*Record extracts*
________________
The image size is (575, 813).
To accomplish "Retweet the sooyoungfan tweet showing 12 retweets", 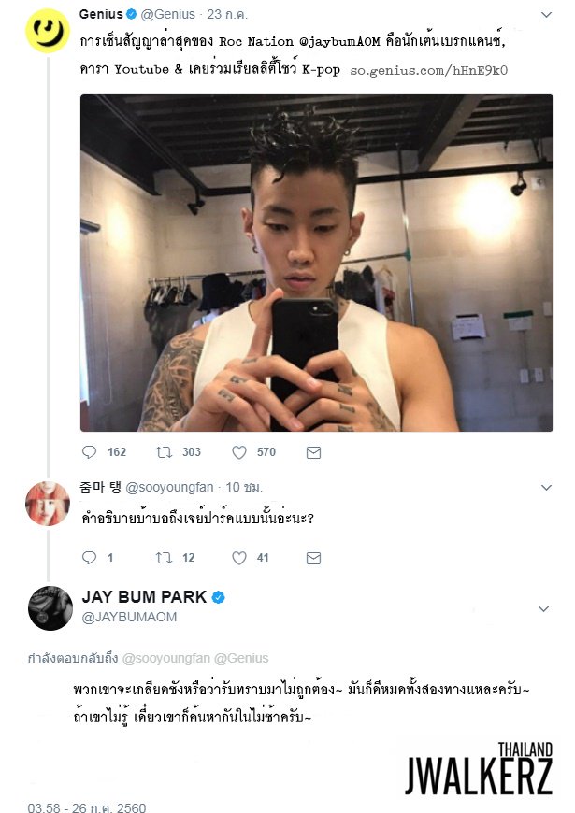I will (164, 558).
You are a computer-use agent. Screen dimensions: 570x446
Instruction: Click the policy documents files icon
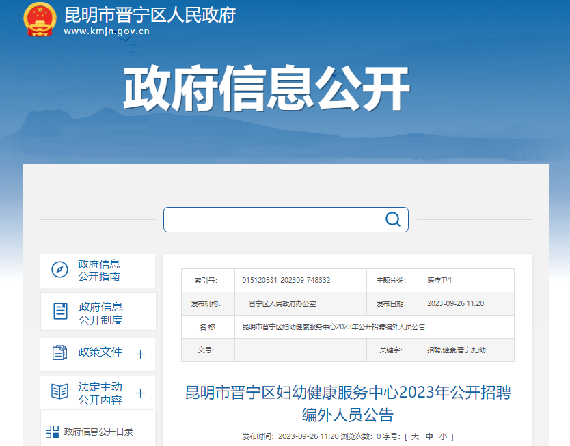pyautogui.click(x=60, y=352)
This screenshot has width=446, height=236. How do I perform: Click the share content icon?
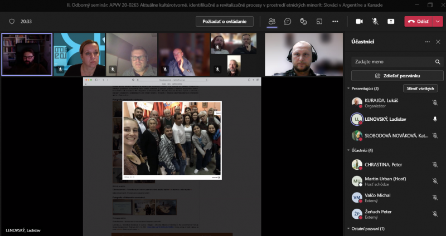(391, 21)
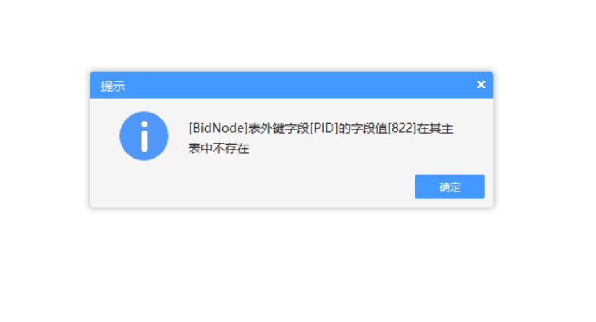Click the blue info circle icon
The height and width of the screenshot is (322, 596).
(144, 136)
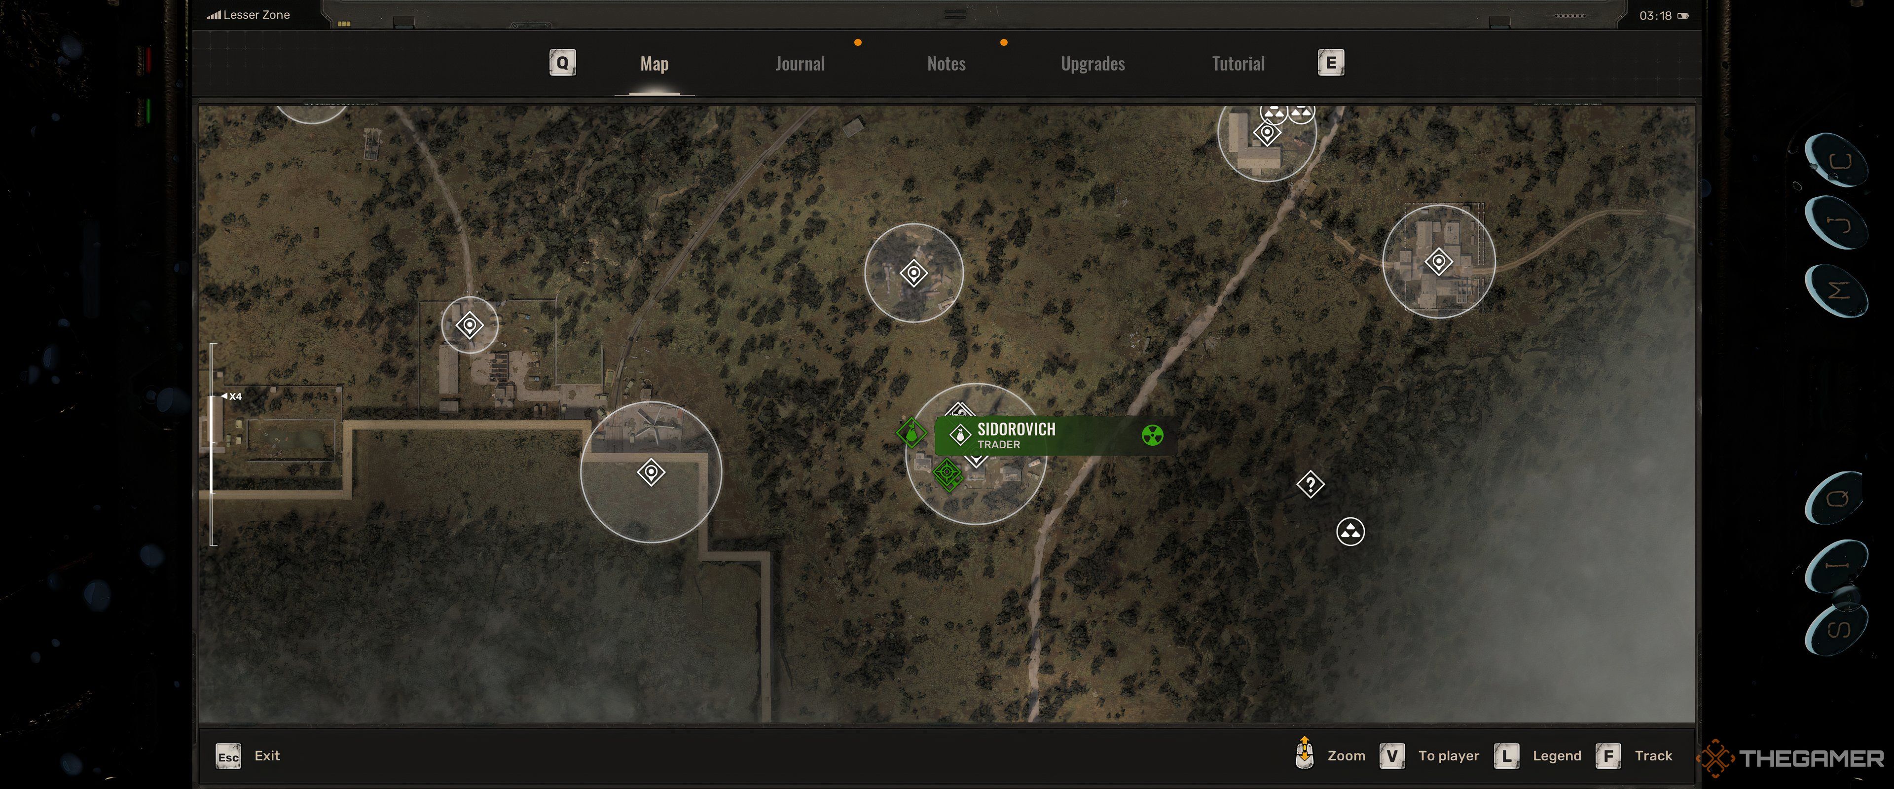The height and width of the screenshot is (789, 1894).
Task: Select the diamond icon in large lower-left circle
Action: [x=652, y=471]
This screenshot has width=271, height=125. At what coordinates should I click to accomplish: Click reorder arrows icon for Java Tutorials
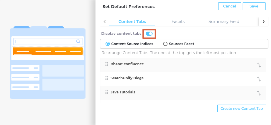(x=259, y=93)
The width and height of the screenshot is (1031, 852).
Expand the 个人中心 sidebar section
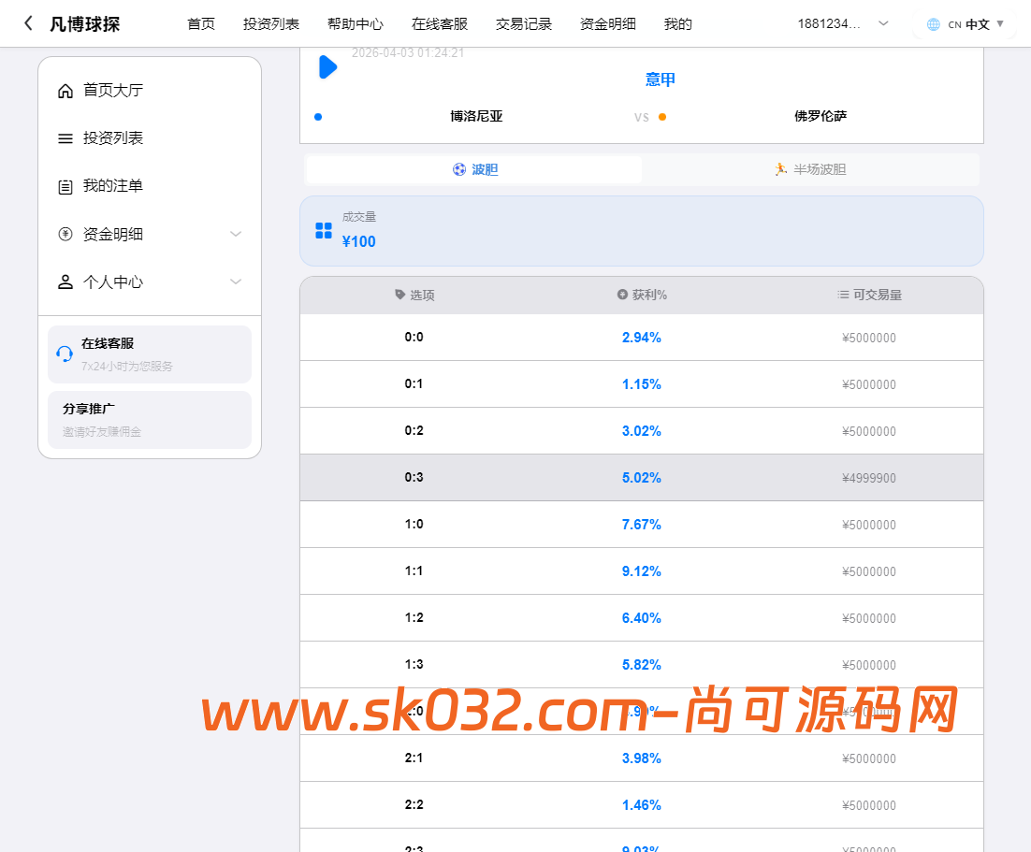236,281
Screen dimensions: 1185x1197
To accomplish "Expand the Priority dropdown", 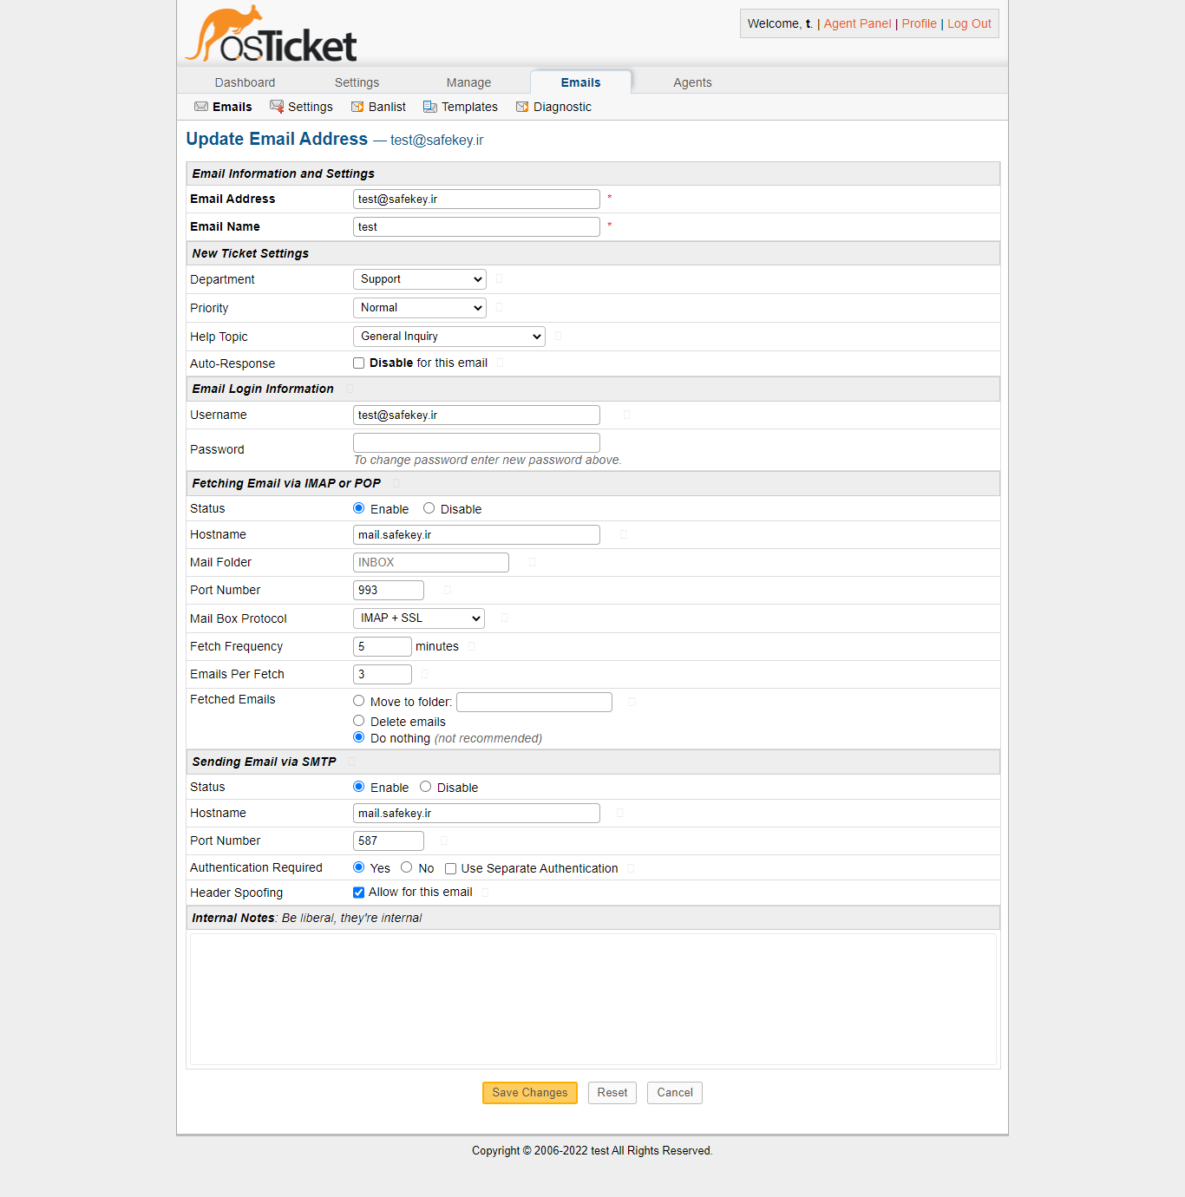I will click(x=420, y=308).
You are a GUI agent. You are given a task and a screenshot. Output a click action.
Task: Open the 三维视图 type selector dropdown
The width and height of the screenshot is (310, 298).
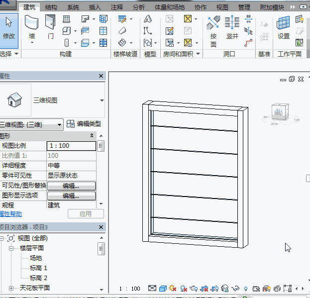102,100
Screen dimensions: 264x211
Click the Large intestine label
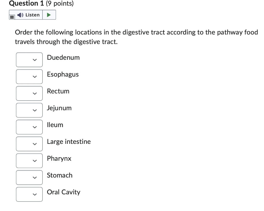tap(69, 142)
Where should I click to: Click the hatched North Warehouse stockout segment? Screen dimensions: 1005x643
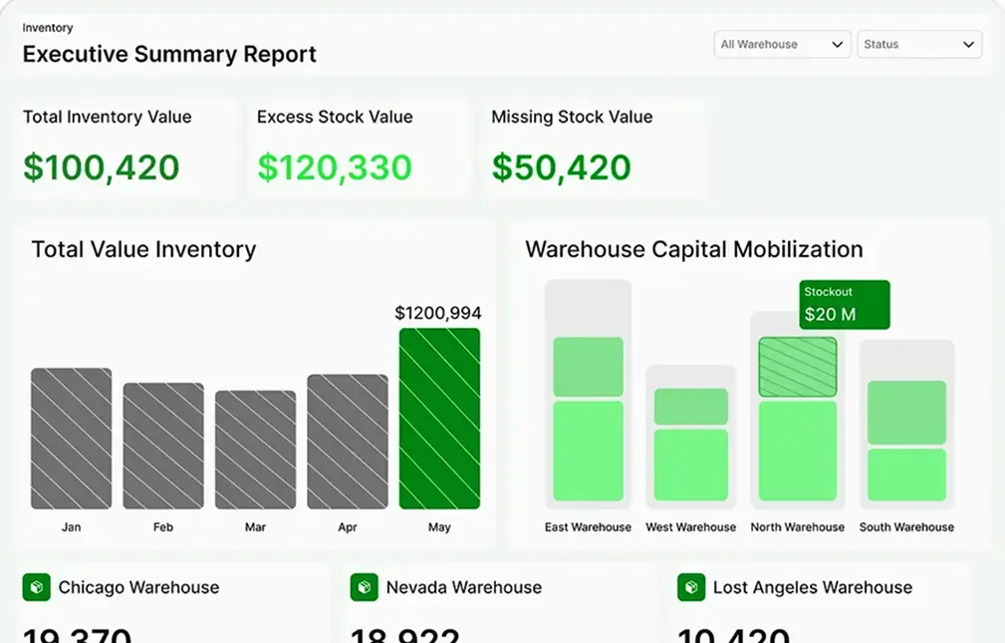(x=797, y=367)
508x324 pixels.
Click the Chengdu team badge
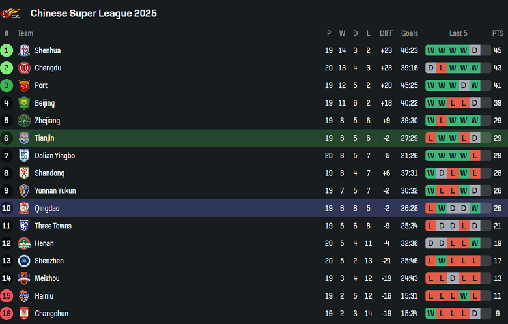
________________
*Task to complete*
Search the records above for the string "agent" and copy each line that holds it.

*Solution below*
You are a computer-use agent. Screen dimensions: 570x446
You are a GUI agent. You are given a task and a screenshot. Output a click action.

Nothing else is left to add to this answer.